Subject: Why We Listen

Re: Assessment: Bernard Lewis

From: ADAS

Date: Wed Nov 14  7:25 a.m. PT

Bernard Lewis is convinced … that Western culture must be defended from the enemies of freedom … [giving] carte blanche to the imperial politics of England and America. There will be many people here who agree with Lewis on this. That’s fine: It’s certainly their right to yearn for someone to provide the stamp of Princetonian authority for their prejudices. But let no one think that “The Islam Scholar U.S. Politicians Listen To” is listened to for any reason other than the fact that he says what many of them, in this second Bush administration, want to hear.

[Find this post here.]

Subject: Deconstructing Harry

Re: Culturebox: When Harry Met Maggie

From: Kassandra

Date: Sun Nov 18 12:55 p.m. PT

A critique of Thatcherism set in a public school that could have come out of the Boys’ Own Paper—now there’s an odd mix. Billy Bunter and the Iron Lady go head to head. The idea is quite plausible though, and the frankly rather ridiculous combination explains to me why I don’t like Harry. Rowling seems to want to be bang up to date in some ways (girls, multiculturalism, witty magic) and cloyingly, tooth-achingly nostalgic in others. The result is a weird mélange of Enid Blyton, Star Wars, and a Benetton ad. We need a modern Orwell to deconstruct it all for us. Where is Christopher Hitchens when we need him?

[Find this post here.]

Fray Notes:

ADAS and Kassandra were awarded stars: See above for sample posts.

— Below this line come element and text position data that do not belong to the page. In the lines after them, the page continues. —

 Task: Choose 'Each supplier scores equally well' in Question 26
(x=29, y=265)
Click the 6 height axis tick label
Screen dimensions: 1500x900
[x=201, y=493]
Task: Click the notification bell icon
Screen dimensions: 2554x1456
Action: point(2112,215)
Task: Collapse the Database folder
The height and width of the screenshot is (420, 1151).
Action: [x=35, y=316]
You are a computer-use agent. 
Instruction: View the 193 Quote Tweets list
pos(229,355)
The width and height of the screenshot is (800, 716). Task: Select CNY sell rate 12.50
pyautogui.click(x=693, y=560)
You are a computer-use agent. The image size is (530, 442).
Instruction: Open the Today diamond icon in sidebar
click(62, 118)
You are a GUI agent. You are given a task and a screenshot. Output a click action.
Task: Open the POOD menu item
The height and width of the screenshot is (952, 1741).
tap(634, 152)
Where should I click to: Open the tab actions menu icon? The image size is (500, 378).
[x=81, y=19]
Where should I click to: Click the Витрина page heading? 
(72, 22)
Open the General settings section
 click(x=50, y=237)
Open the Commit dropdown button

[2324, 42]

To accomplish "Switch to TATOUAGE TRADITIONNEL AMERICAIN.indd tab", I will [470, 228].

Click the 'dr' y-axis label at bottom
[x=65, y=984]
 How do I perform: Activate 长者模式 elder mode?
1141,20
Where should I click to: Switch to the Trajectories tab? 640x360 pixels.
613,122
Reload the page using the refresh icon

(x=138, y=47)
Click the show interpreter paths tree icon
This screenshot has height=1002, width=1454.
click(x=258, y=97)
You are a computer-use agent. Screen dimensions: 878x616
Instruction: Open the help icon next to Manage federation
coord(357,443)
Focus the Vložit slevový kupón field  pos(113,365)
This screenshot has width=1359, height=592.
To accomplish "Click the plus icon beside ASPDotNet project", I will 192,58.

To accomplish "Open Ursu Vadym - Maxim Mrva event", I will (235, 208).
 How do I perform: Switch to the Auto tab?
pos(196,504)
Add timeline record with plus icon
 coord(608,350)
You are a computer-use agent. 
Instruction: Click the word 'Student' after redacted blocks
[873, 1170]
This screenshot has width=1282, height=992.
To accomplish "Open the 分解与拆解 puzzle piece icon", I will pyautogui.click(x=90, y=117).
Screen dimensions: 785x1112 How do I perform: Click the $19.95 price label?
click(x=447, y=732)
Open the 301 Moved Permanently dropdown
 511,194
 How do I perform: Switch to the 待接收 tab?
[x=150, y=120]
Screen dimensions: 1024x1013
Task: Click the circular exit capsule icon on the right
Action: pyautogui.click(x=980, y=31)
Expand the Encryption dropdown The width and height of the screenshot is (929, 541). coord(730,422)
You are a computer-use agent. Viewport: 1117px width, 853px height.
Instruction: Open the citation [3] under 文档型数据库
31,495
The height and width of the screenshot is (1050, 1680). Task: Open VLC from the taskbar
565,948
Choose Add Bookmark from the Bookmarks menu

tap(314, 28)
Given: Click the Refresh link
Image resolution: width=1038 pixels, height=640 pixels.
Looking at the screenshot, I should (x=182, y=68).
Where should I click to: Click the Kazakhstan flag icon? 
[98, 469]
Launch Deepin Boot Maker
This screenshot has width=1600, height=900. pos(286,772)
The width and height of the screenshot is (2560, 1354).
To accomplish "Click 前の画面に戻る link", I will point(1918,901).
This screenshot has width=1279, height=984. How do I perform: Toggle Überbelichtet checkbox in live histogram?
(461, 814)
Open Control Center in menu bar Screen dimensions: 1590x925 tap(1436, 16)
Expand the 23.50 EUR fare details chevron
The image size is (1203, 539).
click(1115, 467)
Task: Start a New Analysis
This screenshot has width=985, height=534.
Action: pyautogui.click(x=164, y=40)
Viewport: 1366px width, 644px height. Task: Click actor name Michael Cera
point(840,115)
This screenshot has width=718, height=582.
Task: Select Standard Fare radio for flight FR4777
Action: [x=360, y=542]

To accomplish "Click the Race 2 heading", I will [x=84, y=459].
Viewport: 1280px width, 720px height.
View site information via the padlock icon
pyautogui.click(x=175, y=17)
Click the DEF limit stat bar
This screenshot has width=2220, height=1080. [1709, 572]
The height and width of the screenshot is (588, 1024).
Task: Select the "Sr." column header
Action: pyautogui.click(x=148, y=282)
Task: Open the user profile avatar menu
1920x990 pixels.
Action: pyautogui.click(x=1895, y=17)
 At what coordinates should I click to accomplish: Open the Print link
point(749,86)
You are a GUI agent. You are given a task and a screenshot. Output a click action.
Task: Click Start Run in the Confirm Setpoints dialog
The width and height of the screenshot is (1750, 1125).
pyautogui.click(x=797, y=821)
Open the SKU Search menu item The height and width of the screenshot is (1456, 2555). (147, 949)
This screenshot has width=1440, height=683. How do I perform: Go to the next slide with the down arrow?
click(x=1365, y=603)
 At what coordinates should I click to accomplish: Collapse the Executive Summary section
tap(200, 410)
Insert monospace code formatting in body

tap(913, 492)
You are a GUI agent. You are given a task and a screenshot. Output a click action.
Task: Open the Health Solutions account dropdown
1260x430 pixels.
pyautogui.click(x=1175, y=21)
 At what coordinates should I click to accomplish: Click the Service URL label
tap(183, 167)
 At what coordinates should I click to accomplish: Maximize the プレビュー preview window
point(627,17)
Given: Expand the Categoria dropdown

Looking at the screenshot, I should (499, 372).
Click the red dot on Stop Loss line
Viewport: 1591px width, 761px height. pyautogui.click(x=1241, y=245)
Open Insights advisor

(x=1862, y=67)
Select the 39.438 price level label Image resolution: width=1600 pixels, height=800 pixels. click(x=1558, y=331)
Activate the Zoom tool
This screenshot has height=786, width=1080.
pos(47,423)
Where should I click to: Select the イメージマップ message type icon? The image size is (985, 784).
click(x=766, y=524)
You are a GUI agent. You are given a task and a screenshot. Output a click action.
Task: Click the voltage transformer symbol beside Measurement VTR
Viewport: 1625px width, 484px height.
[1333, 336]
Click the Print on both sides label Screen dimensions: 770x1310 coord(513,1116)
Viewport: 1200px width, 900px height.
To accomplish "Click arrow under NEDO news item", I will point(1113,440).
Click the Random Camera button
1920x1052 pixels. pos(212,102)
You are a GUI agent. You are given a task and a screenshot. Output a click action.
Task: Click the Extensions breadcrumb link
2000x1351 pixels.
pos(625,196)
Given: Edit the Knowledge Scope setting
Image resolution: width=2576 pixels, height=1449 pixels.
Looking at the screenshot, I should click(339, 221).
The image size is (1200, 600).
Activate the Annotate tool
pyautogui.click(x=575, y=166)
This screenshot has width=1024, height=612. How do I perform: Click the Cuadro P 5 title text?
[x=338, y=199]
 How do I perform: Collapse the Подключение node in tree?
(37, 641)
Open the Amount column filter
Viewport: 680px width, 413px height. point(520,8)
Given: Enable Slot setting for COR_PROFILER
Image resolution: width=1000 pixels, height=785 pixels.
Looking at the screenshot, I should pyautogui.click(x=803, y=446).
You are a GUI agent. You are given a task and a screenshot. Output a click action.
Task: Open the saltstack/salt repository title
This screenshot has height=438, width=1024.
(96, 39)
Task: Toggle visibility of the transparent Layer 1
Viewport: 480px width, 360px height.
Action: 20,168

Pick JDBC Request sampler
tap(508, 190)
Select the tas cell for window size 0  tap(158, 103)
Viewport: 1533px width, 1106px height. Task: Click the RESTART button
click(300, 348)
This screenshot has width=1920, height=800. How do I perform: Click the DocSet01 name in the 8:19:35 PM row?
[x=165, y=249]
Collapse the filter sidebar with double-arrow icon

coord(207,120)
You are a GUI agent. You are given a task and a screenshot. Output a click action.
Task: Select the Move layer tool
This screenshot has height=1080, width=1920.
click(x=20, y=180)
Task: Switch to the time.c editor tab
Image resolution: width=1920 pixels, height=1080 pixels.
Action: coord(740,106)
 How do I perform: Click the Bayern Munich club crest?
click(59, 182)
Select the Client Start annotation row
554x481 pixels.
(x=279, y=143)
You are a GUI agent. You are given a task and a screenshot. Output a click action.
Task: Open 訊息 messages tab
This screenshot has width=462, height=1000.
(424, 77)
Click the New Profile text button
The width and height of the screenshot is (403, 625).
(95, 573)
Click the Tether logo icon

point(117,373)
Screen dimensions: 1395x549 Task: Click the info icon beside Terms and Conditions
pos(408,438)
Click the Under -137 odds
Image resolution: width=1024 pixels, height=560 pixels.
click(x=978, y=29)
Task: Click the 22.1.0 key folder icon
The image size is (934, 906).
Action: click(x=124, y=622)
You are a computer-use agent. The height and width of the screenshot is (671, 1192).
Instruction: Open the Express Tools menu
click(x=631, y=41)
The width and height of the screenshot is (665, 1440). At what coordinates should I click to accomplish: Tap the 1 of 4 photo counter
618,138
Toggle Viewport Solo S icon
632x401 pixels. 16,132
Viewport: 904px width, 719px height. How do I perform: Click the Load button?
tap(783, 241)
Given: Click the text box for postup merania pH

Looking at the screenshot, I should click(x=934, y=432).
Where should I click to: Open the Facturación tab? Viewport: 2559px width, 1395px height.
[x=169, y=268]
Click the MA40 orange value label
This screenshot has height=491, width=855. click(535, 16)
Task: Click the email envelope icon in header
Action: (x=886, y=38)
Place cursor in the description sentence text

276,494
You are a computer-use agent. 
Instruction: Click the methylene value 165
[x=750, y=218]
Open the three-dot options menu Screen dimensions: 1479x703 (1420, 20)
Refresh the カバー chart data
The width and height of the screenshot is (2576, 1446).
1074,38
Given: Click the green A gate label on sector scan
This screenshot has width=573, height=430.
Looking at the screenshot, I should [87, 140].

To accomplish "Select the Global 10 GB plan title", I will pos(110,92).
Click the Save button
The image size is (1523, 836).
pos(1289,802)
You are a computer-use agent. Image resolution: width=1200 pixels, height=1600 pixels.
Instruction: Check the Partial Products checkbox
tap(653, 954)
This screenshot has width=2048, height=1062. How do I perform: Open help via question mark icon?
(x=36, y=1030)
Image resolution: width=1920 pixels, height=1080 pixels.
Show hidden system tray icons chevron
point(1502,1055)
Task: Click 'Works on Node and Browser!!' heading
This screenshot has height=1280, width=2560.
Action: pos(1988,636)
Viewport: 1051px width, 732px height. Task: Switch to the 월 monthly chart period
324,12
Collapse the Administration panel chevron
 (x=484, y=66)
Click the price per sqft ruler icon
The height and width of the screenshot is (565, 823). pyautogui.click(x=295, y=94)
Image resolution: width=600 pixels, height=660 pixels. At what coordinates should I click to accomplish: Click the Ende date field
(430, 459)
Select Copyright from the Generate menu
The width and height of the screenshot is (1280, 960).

Election Frays were big this week: In Chatterbox, DBlatt applied voting rules to the World Series to great effect. And Slate writer Erik Tarloff, a frequent and welcome visitor to the Fray, made a controversial post  on the rights and wrongs of last November.

Various contests rumble on in “Best of the Fray.” We’ve decided you enter them for the joy of reading the entries and don’t much care about being mentioned here, so we’ll just say that we’ve made a list of peer-recommended posters to check out; that we have given judgment in Bluto’s Horrific Post contest (“Hot Slate Sluts Want You”);  and that Wake’s  “favorite poster” contest produced upward of 150 posts, with great entries from Rachel, WillV, and Baba O’Reilly.

Best Connection of the Week: A.G.Android read “Moneybox” on Victoria’s Secret, then showed that buying thongs is patriotic here, and gave us the appealing slogan “Die in a cave with Osama, or watch writhing, barely-clad models.”